Vivimos en plena modernidad líquida, dicen. Pero también es cierto que nos encontramos detenidos en una esclusa, justo en aquel punto en el que ya se cierran detrás de nosotros las compuertas de un pasado caduco y aún no se han abierto las que tenemos delante. Mientras esperamos que se nivelen las aguas del mundo que dejamos atrás con las del nuevo canal por el que tendremos que navegar, vivimos en el desconcierto y la parálisis. La Esclusa vendrá a ser, poco más o menos, uno de los paradigmas de nuestro tiempo.

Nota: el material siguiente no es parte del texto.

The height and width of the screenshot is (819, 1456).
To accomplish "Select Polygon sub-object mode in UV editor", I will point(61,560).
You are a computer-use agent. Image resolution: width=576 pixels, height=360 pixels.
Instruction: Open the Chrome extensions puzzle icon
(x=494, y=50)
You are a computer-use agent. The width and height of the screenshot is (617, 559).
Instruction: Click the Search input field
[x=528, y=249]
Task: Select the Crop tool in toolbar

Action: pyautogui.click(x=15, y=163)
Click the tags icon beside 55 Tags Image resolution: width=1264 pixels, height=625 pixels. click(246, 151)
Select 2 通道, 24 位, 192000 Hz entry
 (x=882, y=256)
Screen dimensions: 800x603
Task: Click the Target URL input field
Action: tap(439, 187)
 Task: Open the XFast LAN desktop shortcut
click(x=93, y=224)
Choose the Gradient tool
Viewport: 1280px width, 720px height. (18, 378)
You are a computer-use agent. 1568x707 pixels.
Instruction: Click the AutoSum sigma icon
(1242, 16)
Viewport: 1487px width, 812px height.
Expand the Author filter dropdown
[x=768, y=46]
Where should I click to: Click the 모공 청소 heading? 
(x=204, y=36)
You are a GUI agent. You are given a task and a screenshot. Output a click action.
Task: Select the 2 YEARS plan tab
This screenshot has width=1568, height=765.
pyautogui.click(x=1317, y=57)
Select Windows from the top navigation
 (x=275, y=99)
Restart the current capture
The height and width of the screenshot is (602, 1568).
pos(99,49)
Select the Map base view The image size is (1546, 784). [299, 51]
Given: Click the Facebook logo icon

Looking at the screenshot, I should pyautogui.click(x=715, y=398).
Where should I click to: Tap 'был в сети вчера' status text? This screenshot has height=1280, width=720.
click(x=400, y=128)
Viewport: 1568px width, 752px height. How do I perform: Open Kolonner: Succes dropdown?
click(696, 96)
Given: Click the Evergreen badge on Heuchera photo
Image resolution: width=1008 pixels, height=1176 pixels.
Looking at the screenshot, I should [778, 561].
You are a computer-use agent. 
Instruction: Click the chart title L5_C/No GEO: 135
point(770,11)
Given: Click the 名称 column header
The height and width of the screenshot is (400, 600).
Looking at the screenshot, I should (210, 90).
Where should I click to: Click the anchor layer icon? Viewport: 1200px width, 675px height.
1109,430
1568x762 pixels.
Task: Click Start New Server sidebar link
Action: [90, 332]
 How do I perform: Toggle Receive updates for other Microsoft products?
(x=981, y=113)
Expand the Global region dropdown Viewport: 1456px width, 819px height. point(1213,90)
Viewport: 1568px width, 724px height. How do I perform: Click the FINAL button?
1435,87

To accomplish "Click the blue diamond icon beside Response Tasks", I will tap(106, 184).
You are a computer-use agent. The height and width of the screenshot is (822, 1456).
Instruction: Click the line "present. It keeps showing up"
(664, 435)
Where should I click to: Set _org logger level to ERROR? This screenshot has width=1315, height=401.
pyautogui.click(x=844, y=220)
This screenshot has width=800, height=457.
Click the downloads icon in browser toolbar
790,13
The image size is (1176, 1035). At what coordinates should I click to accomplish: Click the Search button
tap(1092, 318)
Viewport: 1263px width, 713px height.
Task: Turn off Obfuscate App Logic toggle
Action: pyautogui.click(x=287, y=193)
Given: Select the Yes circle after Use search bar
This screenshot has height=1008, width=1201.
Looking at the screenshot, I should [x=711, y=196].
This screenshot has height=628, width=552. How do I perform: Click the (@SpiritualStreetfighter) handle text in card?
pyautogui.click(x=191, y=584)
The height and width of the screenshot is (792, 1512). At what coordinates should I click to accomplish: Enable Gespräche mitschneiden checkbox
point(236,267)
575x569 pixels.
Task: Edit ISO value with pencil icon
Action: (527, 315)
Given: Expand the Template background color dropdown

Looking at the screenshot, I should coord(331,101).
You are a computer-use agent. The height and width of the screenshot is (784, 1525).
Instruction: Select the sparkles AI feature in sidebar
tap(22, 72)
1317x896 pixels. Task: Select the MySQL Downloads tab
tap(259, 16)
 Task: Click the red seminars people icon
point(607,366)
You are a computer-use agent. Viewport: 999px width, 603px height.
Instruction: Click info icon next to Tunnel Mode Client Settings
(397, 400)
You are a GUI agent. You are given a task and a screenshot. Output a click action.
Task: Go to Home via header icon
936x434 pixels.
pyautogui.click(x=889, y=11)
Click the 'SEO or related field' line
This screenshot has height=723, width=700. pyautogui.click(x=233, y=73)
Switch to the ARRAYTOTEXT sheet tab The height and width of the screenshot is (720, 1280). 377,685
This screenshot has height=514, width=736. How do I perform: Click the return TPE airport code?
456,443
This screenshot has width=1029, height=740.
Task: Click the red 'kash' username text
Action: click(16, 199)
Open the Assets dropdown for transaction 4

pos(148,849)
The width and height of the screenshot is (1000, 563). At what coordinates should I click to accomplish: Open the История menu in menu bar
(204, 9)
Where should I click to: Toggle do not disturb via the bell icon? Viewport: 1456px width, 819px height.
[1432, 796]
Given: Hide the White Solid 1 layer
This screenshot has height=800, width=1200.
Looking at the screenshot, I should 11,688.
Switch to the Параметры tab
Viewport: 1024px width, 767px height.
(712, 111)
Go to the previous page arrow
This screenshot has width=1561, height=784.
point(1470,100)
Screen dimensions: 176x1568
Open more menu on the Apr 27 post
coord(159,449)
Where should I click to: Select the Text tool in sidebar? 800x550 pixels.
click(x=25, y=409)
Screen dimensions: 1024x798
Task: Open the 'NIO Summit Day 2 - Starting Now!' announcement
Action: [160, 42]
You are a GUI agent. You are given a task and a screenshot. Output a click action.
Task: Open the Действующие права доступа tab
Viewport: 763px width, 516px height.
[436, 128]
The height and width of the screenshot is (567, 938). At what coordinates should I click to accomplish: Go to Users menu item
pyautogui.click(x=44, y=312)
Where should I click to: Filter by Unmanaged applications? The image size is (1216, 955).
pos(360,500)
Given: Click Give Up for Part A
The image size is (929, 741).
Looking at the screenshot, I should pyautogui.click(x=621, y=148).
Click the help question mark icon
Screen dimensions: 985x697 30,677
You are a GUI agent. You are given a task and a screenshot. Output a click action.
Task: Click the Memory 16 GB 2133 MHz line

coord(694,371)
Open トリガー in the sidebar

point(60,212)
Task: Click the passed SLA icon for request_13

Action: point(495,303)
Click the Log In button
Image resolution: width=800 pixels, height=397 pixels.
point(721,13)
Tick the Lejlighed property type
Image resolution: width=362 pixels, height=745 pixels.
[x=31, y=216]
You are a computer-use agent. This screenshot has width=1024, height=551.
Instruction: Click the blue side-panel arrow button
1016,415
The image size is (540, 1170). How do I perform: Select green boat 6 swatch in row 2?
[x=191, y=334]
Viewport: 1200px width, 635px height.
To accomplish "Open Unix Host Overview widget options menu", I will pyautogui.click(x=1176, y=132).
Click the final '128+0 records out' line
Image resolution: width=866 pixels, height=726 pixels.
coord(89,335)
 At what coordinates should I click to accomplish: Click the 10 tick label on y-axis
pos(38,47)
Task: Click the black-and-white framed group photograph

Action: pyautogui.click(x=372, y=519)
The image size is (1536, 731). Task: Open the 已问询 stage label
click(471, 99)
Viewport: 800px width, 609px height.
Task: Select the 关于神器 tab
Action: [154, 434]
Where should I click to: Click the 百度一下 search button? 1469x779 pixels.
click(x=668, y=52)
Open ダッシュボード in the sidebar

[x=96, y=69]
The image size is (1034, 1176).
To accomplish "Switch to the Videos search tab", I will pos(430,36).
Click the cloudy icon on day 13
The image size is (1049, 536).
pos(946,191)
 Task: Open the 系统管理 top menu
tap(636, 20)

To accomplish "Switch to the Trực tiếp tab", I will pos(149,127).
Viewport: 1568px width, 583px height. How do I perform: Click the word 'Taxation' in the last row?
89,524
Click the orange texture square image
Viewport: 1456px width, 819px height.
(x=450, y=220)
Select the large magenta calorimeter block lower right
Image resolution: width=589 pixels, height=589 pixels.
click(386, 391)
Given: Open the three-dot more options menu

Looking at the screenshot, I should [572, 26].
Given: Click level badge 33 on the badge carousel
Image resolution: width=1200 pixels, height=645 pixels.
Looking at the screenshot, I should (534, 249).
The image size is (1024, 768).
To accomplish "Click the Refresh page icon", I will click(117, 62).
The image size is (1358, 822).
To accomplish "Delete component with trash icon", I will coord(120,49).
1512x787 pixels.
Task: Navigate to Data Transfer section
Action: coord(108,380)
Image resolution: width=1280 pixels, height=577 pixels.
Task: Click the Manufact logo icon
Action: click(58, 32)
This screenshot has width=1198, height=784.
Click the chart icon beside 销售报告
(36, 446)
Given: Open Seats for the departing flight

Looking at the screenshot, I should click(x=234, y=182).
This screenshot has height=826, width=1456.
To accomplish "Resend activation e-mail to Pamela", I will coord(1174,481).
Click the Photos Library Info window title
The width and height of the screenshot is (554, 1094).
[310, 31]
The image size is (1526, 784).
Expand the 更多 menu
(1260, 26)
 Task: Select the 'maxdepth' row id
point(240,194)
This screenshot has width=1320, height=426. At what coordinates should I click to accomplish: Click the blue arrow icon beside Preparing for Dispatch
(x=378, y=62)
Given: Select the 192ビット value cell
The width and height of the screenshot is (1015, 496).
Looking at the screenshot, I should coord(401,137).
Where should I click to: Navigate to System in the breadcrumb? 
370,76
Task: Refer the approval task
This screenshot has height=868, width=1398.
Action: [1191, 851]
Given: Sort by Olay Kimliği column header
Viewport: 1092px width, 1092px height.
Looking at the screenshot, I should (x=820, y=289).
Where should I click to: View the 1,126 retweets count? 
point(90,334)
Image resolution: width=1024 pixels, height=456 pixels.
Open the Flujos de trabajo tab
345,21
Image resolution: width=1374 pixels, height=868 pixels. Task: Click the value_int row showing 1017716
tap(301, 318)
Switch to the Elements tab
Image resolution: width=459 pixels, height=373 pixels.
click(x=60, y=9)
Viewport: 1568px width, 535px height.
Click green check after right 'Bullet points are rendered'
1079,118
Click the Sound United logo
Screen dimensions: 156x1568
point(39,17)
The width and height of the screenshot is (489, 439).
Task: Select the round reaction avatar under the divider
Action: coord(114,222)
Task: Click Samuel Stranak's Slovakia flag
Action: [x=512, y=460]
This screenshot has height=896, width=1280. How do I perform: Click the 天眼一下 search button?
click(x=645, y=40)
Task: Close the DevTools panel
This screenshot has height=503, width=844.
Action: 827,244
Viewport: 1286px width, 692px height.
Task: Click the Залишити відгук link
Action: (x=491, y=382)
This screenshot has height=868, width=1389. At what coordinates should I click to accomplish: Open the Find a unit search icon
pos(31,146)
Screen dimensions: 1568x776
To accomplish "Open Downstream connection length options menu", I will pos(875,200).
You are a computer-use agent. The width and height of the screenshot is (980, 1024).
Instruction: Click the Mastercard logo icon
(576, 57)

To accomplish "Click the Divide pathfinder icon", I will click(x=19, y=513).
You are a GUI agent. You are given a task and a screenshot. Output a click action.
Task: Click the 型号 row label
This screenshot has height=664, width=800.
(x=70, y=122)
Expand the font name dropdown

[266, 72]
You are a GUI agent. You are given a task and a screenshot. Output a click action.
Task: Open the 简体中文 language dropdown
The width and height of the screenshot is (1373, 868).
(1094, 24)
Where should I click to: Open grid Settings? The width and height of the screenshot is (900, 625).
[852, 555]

En el campo de la educación vivimos en un doble desconcierto, que tira de nosotros en direcciones opuestas. En primer lugar, está la crisis de la figura del docente, sea maestro o profesora, desprestigiado y completamente desposeído de autoridad en un sistema escolar que ha convertido al alumno en el centro de todo. En segundo lugar, está el desconcierto originado por el nuevo campo de oportunidades abierto por la revolución digital, que proporciona nuevas herramientas y grandes facilidades de conexión, pero también pone en peligro la relación cara a cara entre el maestro y el alumno. En plena era de internet, el maestro ya no se puede limitar a impartir, y aún menos imponer, el conocimiento; tiene que hacerlo accesible, compartible, tiene que recrearlo con los alumnos, que en este momento de esclusa generacional son a menudo más digitales que los propios maestros.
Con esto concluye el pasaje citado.